***** DOCUMENT SOURCE *****

Quant à la banalité exploitée dans l’écriture d’information, prenons l’article que l’écrivain fait sur l’usine. Il s’agit d’un entretien de Marguerite Duras avec Leslie Kaplan, auteur du livre L’Excès-l’usine. Duras aime voir non pas la banalité seule, dans son aspect extérieur, dépourvue de tout sens, mais la « noblesse de la banalité » 795 . Par cette démarche que Duras fait de parler du rien et de la banalité, se laisse-t-elle emporter par le vent de la littérature du « on » qui souffle à l’époque ? Fait-elle du journalisme contre le journalisme, comme elle fait du cinéma contre le cinéma 796 , c’est-à-dire malgré sa volonté de le faire, puisqu’elle déteste l’image et surtout les films qu’on fait à partir de ses livres ? Elle crée son propre cinéma qui se propose de mettre en exergue l’édification d’une figure en même temps que sa ruine. Le négatif est à l’œuvre en même temps, dès la construction. C’est la pensée de la ruine, de l’absence, de la solitude, du vide qui aide à fabriquer le film, comme c’est la tache sur une toile, l’accident, qui fait naître le tableau, tel que Francis Bacon l’explique à Duras, qu’elle admire énormément, dans un entretien paru dans La Quinzaine littéraire en 1971, puis dans Outside. 797 Ce même processus de ruine ou cet état d’absence semblent être à la base de l’article écrit sur l’affaire Grégory, en 1985. Il n’y a plus personne qui parle, plus personne qui agisse. Le cœur ou l’esprit de Christine V. sont vides. C’est comme si elle n’existait plus. Et personne autour d’elle. Pour Duras, le livre sur l’usine de Leslie Kaplan constitue une nouvelle occasion de parler du rien. Cette écriture sur la banalité la fascine. En critique littéraire cette fois, Duras reconstruit sur les ruines de l’usine son propre discours sur la littérature de l’époque, qui est celle du « on », celle de la « gauche ouvrière », celle de la « mise en commun » de l’art. Bref, ses interventions lors de cet entretien sont « du Duras » par excellence. D’ailleurs, l’histoire de la publication de cet entretien devient plus intéressante dans la perspective de la réception.

*****

CONSIGNE: Prolongez le passage sur Duras et la banalité en repartant de sa dernière phrase. Les données n'ont aucun rôle à jouer ici.

***** DONNÉES LISTÉES *****

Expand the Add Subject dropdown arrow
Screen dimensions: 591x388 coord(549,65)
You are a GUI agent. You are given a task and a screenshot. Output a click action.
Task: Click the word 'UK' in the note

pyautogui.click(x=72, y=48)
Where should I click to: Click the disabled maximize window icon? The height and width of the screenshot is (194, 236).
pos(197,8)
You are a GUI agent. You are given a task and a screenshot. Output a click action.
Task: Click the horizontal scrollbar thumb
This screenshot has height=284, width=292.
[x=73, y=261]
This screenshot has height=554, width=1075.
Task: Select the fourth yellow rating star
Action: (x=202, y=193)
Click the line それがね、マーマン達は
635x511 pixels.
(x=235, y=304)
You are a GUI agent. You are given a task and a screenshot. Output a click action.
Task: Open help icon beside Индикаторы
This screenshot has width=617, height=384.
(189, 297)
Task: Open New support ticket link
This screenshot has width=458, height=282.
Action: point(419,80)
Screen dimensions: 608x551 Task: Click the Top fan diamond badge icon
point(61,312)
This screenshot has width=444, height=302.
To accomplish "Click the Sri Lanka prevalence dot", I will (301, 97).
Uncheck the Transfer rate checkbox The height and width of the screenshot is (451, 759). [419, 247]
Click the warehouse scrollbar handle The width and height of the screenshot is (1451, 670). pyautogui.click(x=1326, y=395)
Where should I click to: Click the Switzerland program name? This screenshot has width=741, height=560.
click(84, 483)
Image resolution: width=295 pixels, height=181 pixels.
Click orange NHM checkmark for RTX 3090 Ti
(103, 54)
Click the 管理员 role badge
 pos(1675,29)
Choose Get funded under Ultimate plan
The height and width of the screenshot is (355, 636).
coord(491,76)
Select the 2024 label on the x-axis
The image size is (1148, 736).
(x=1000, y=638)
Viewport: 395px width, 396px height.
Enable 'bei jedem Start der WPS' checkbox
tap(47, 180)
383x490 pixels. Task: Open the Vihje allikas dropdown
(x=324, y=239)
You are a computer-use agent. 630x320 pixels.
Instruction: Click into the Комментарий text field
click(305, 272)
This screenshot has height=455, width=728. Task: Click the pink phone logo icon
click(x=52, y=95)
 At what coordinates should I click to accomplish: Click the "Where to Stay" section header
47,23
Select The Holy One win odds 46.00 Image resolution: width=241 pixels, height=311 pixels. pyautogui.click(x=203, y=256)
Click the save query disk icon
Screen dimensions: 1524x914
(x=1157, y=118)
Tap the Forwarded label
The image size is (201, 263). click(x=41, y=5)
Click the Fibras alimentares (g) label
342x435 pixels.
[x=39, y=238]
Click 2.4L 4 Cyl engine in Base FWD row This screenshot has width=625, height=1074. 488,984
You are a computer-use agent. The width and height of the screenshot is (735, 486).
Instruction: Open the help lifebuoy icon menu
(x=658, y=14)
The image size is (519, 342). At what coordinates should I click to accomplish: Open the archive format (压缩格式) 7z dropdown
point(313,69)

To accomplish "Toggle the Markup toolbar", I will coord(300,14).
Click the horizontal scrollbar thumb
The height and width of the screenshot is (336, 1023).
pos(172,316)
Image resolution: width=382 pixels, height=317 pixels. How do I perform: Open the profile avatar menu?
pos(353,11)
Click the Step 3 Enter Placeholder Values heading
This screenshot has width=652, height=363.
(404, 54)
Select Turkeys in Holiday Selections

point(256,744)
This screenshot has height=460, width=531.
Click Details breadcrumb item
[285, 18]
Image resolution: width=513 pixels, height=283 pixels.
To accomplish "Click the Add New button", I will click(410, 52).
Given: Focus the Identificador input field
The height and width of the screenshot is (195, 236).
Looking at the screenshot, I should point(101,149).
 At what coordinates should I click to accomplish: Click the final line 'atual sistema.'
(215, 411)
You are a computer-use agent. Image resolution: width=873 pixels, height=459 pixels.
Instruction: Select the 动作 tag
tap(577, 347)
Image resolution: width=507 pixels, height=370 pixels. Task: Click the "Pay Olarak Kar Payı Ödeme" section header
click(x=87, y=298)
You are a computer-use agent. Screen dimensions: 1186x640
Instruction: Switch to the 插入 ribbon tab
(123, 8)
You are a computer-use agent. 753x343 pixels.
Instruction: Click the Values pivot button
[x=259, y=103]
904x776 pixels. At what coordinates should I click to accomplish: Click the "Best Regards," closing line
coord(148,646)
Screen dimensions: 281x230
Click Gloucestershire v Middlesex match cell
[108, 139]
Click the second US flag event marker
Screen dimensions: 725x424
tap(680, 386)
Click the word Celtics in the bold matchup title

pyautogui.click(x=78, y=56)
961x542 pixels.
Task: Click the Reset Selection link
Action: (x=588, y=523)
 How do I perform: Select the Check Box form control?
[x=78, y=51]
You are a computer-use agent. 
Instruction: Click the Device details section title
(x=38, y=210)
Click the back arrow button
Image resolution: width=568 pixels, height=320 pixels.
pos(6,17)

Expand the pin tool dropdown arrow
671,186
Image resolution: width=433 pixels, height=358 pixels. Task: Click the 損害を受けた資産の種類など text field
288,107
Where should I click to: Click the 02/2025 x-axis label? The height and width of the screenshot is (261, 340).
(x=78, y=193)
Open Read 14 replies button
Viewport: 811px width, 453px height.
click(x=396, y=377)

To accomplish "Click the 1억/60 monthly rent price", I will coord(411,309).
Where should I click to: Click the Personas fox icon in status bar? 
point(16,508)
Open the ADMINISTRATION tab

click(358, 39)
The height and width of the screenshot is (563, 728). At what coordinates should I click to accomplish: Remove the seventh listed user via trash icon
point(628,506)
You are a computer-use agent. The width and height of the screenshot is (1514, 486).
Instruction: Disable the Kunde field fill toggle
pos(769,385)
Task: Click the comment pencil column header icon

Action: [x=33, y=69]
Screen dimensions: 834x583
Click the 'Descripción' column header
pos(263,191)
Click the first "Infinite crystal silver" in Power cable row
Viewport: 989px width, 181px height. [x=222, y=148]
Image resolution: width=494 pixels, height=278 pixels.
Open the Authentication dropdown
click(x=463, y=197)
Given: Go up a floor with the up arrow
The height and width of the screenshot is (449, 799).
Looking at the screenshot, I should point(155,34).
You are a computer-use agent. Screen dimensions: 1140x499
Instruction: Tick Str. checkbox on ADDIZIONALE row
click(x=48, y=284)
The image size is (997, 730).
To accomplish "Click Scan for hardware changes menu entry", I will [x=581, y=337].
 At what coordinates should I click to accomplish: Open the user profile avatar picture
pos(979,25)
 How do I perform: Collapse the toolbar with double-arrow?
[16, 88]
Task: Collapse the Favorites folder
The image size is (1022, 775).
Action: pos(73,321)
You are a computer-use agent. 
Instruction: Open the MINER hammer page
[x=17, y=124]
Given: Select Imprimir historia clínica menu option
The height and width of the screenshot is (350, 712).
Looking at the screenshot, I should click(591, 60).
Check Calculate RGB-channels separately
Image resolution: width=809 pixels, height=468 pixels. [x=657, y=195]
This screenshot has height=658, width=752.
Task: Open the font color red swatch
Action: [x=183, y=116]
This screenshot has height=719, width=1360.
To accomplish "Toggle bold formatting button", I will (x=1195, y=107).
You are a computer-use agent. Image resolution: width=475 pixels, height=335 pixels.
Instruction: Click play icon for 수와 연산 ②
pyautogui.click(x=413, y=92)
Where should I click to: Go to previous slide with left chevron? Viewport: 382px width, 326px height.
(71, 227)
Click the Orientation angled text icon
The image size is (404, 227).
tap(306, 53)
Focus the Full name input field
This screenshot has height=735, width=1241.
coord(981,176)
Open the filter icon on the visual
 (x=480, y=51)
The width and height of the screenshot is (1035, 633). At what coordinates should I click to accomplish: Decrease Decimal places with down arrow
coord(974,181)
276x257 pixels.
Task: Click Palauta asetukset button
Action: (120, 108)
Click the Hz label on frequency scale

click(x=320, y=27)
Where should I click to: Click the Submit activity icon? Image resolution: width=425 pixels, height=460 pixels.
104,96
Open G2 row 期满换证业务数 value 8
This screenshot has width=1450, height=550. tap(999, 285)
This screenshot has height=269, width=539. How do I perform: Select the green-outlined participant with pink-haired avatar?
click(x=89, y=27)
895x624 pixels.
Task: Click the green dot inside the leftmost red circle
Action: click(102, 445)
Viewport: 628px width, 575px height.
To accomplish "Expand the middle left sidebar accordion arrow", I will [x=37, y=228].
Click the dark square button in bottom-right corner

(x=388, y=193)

*****

RÉPONSE:
A la fin de l’été 1981, Paul Otchakovsky-Laurensreçoit un manuscrit de Leslie Kaplan intitulé L’Excès-l’usine. Immédiatement après la lecture, l’éditeur décide de le publier, mais pas avant d’envoyer les épreuves à Marguerite Duras 798 . Elle lui téléphone pour lui proposer de faire un entretien avec Leslie Kaplan. Ils se rencontrent tous les trois cet hiver-là à Neauphle et ils enregistrent deux ou trois heures d’entretien, se rappelle Paul Otchakovsky-Laurens. Les journaux refusent de le publier. On n’a jamais compris pourquoi Le Nouvel Observateur l’avait refusé. Pour Libération, le refus a été justifié par une comparaison excessive de l’organisation des usines avec celle des camps de concentration. La condition sine qua non de la publication était de supprimer cette phrase : « Cette équivalence que vous dites entre le peuplement des camps et le peuplement de l’usine, cette équivalence se poursuit jusque dans la mort. On pourrait parler de la population des camps et de la population de l’usine » 799 . Marguerite et Leslie, juives (l’une par solidarité, l’autre par origine), n’ont pas voulu éliminer ce fragment qui parle des deux espaces, l’usine et les camps, de la perspective de la persécution et de l’égalitarisme au sens de disparition de différences et de destruction identitaire jusque dans la mort.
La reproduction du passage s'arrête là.